* _Instructions for the task_
From the line containing "You are a GUI" to the line containing "Where should I" in the entries below, reproduce every line exactly, ends included. Nothing else belongs in the copy, and no pictures.

* _Records for this task_
BEGIN

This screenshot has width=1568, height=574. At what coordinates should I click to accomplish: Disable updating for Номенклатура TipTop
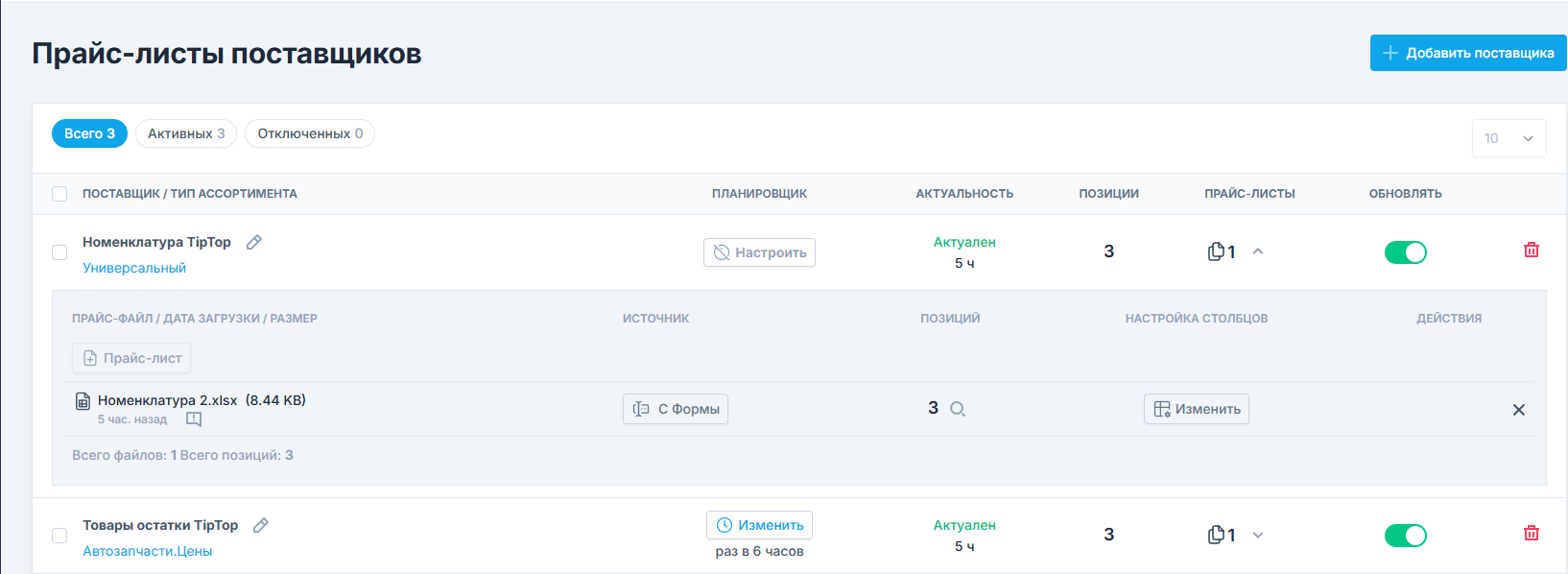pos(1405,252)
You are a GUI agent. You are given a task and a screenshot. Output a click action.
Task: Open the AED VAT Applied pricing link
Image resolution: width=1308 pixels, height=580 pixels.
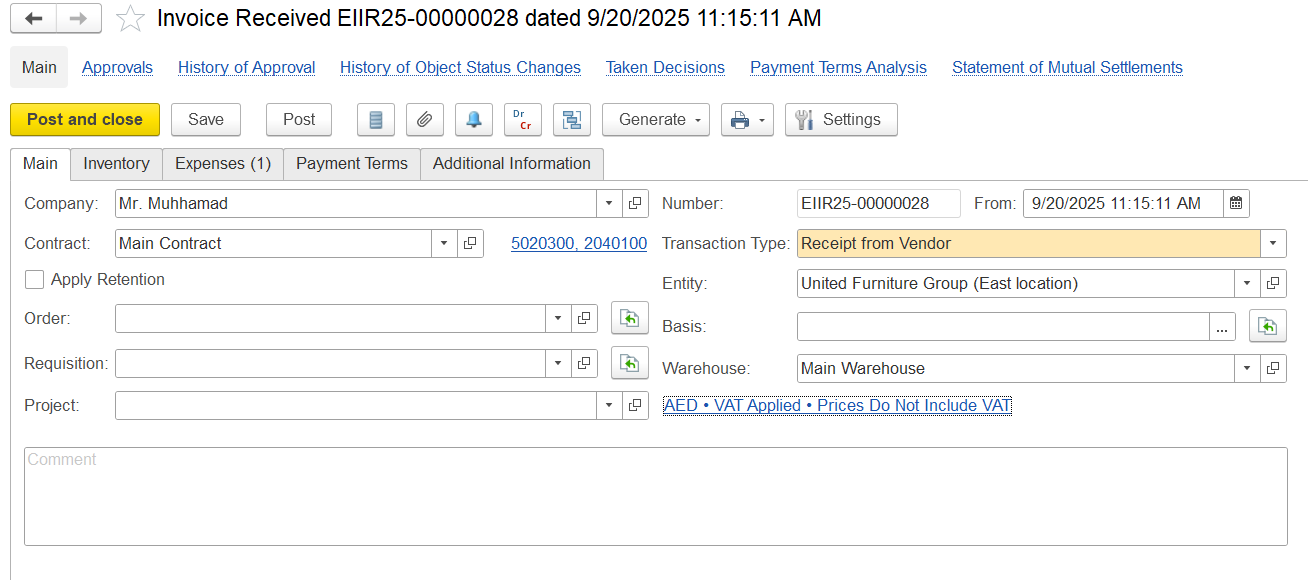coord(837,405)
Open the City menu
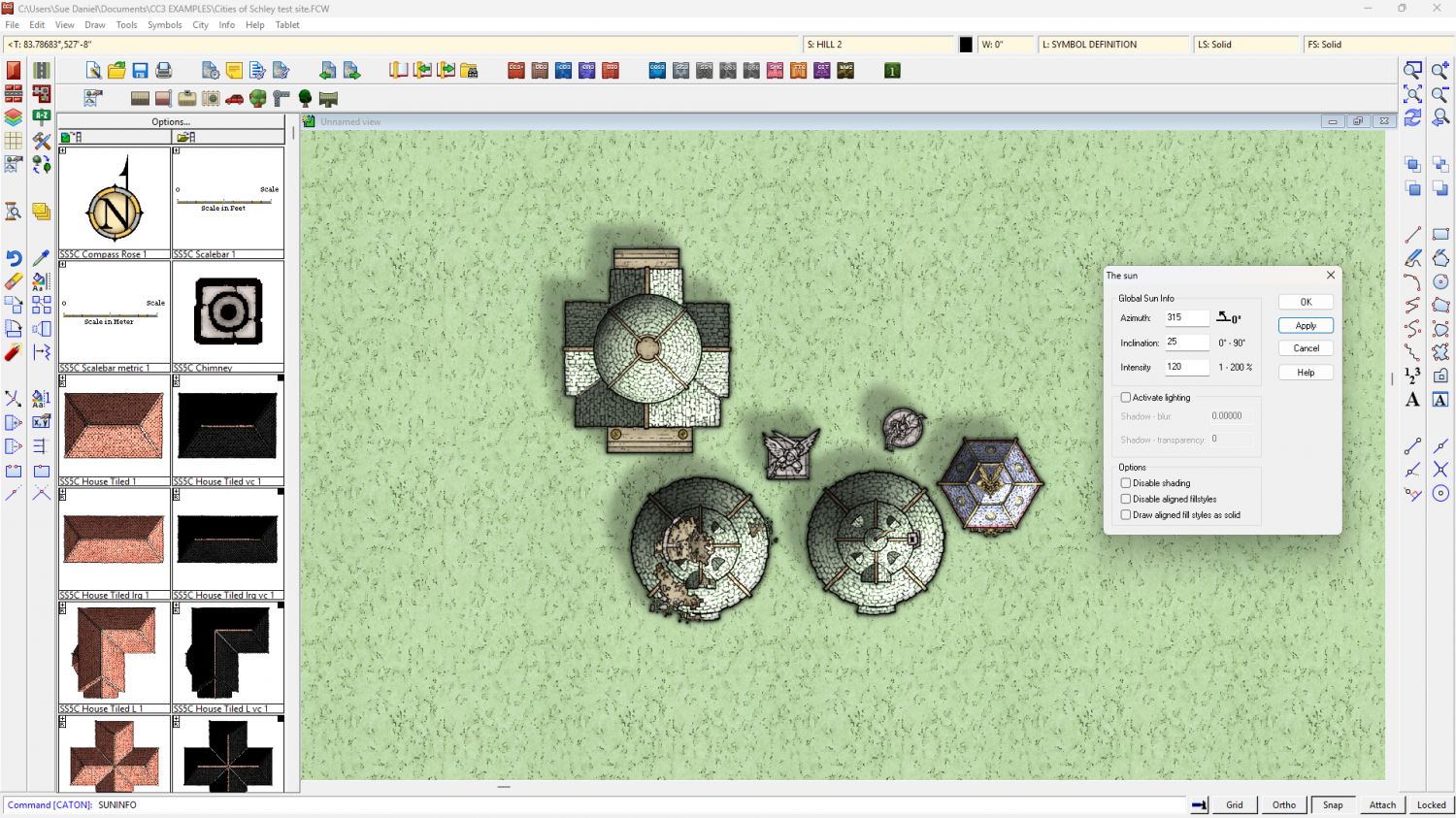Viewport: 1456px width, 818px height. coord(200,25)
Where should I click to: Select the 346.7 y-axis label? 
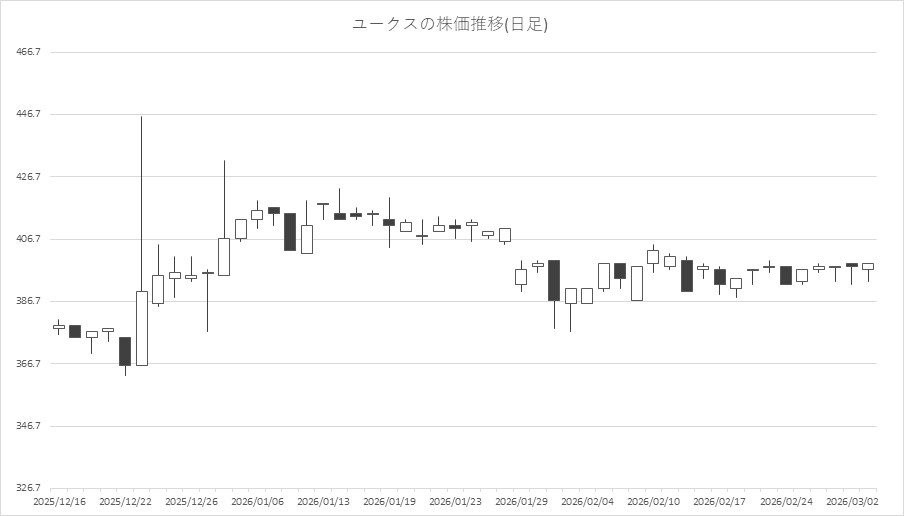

END
BEGIN

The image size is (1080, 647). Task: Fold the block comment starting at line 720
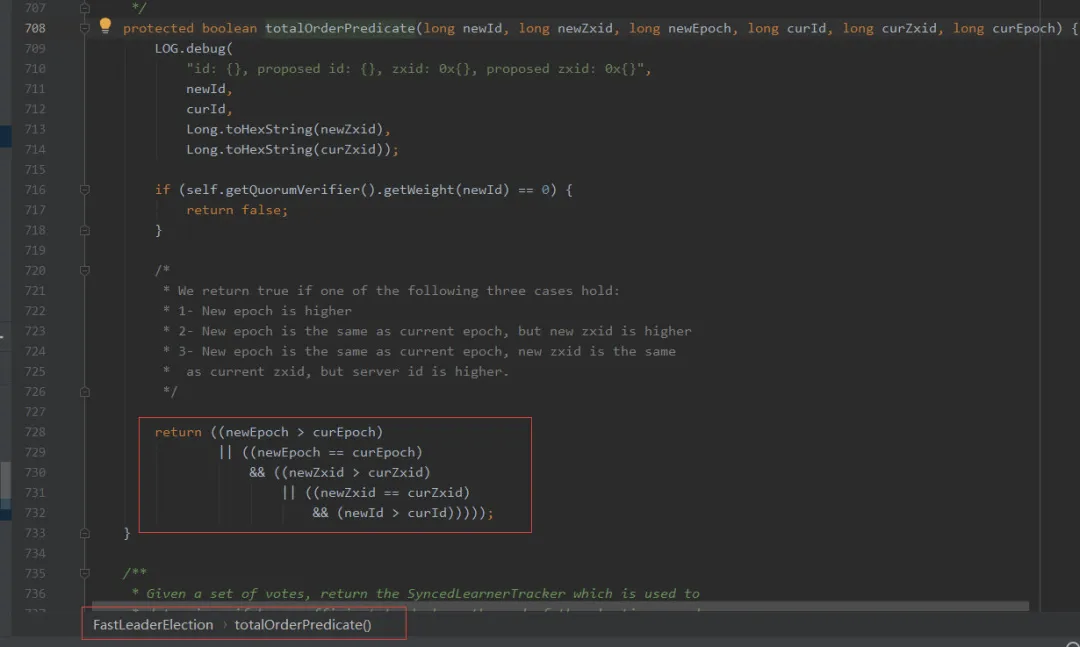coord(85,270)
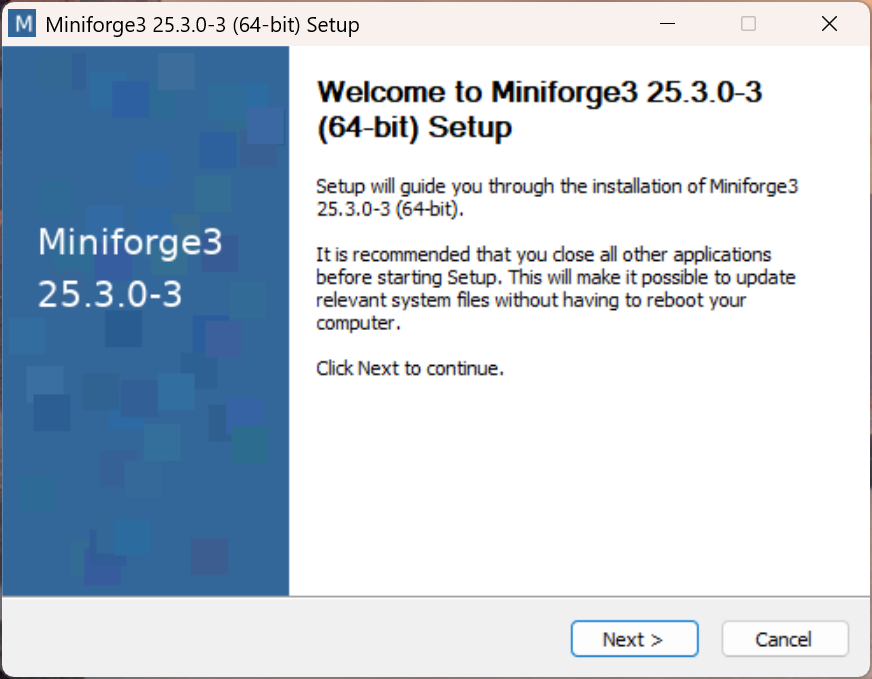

END

* _Result of the task_
You are a GUI agent. You are given a task and a screenshot. Output a click action.
Task: Open the AED VAT Applied pricing link
Image resolution: width=1308 pixels, height=580 pixels.
coord(837,405)
Open the City menu
Viewport: 1456px width, 818px height. coord(200,25)
Where should I click to: Select the 346.7 y-axis label? 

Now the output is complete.